Die beiden Rumänen schauten sich an, Florin hob entschuldigend eine Hand, dann redeten sie kurz und intensiv auf Rumänisch miteinander. Schließlich sagte Florin: „I suggest three, that should be sufficient…“

“Ja, das dachte ich auch”, meinte Thorben, “drei müssten reichen...”

Sie redeten noch ein wenig. Die beiden Programmierer hatten sich zwischenzeitlich verabschiedet, ihnen lag nichts am business talk, den Thorben und Sören noch machten.

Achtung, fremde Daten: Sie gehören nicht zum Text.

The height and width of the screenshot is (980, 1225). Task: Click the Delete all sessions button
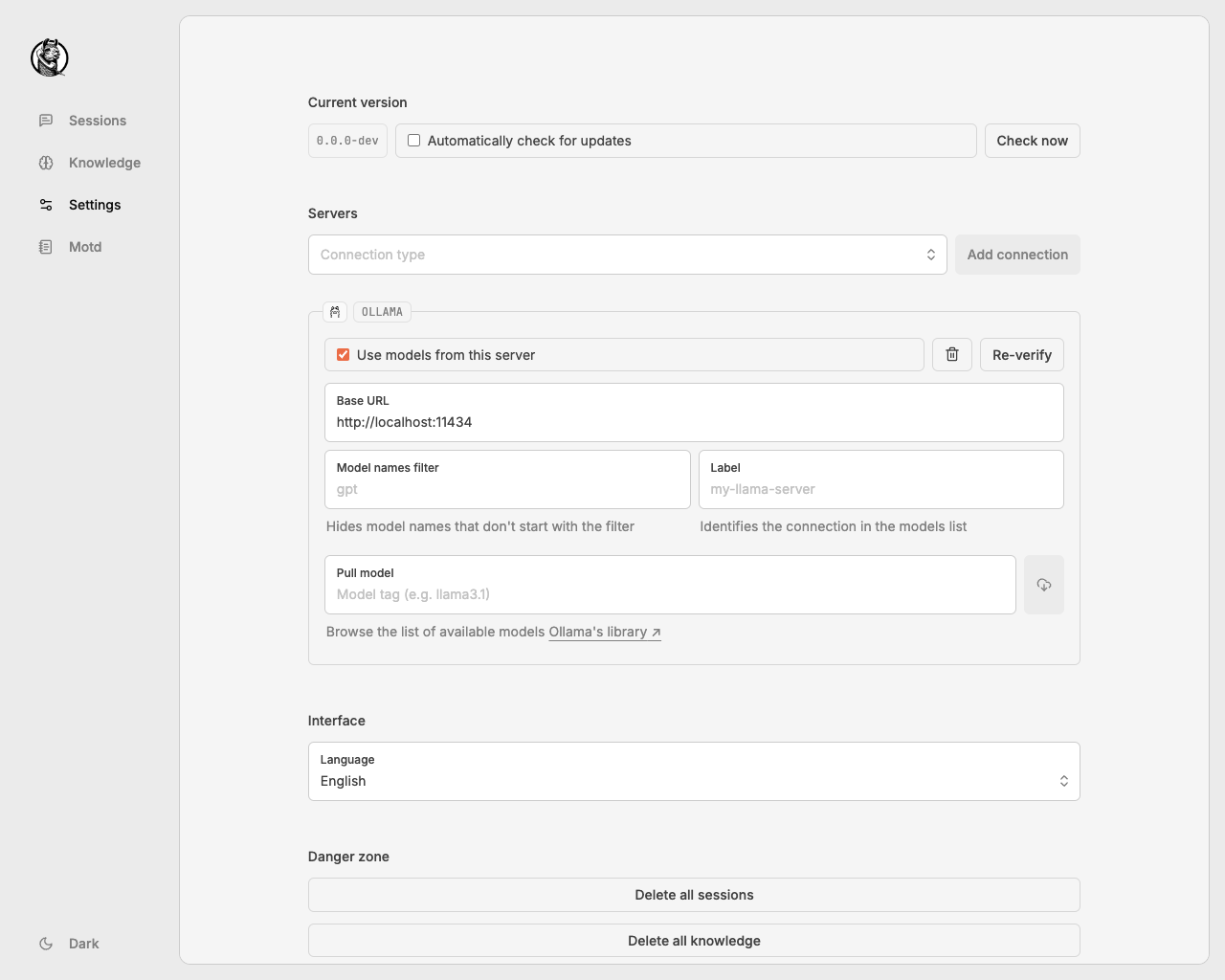click(x=694, y=895)
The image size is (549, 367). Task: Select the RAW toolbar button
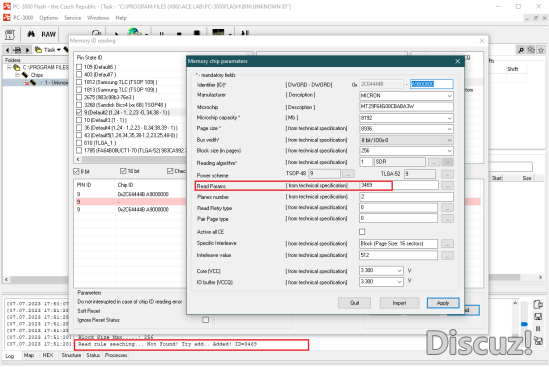[48, 34]
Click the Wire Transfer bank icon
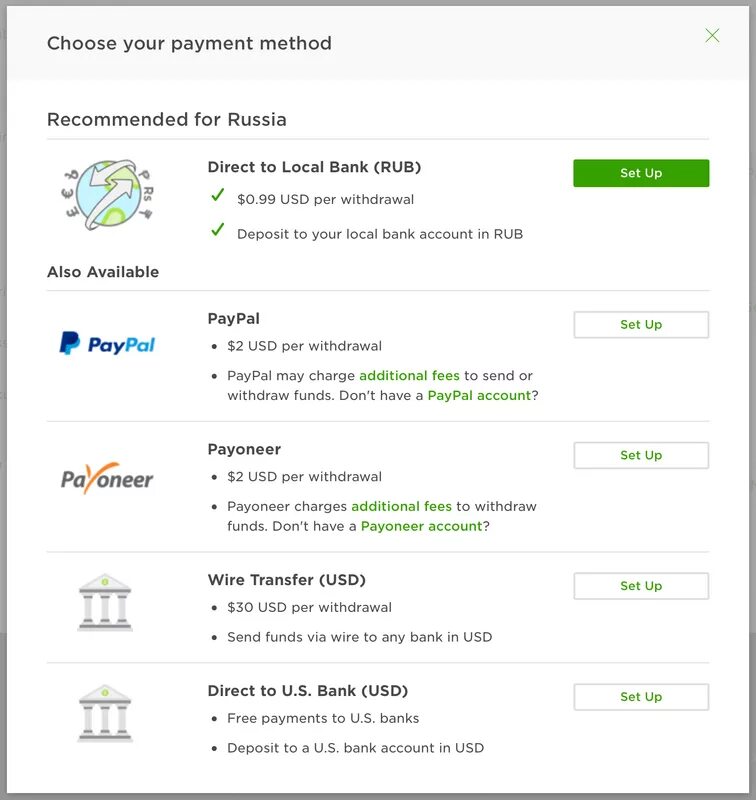 105,601
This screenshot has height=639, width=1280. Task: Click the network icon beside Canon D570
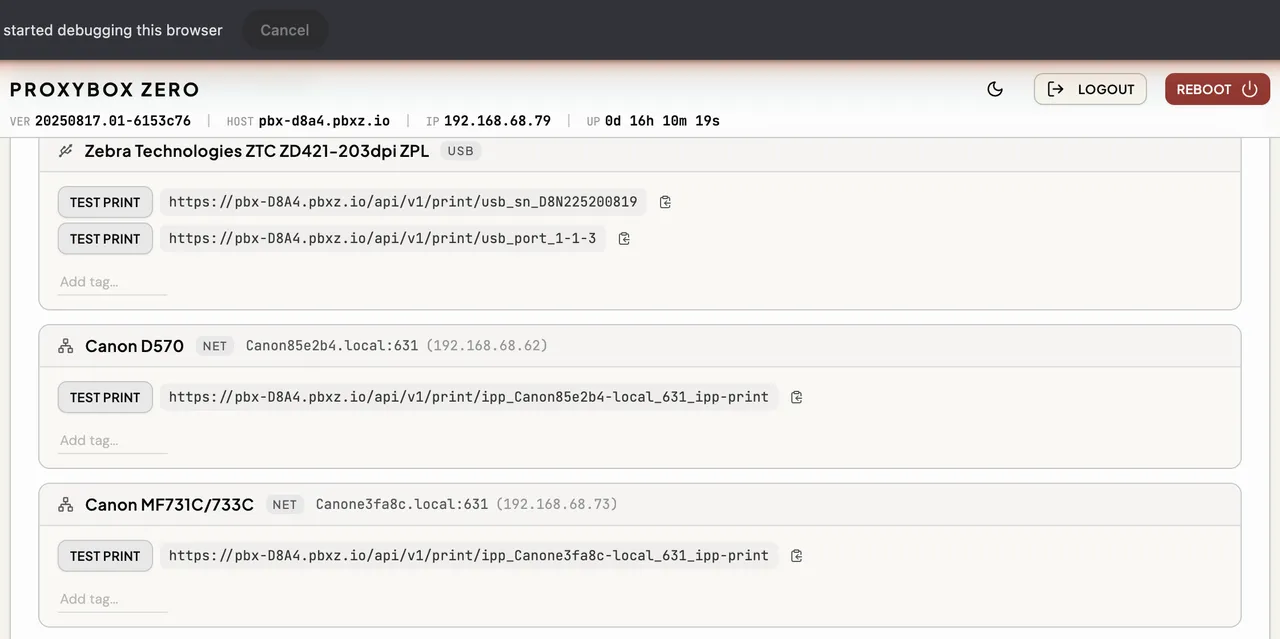[66, 346]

„Wir brauchen noch dein Angebot“, grinste Thorben zum Schluss als er aufstand, „denk´ dran, Sören, wir sind eine Behörde: Ohne Angebot kein Auftrag und ohne Auftrag keine Rechnung! Und ich habe alles so schön eingefädelt… Wäre doch schade um das schöne Geld, oder?“

„Ja, klar“, stimmt Sören zu, „Frau Wolff schreibt es gerade. Und das Angebot für die fünf HEAD-Programme kannst du gleich mitnehmen. Kleinvieh macht nämlich auch Mist… Noch ein Gläschen?“.

Thorben winkte ab, „Nee, muss noch ins Büro.“

Sören nickte ihm zu.

Als Thorben die MicroMed-Räume verlassen hatte, rief Sören seine Leute zusammen und bat Frau Wolff, aus Anlass des Auftrages eine oder zwei Flaschen Champagner zu öffnen. Als jeder sein Glas in der Hand hielt, kündigte er eine Gratifikation für alle MicroMedler an, die sich gewaschen hatte.

Applaus, lockere Gespräche und viel Lachen beendeten diesen Arbeitstag – Sorin und Florin arbeiteten derweil weiter.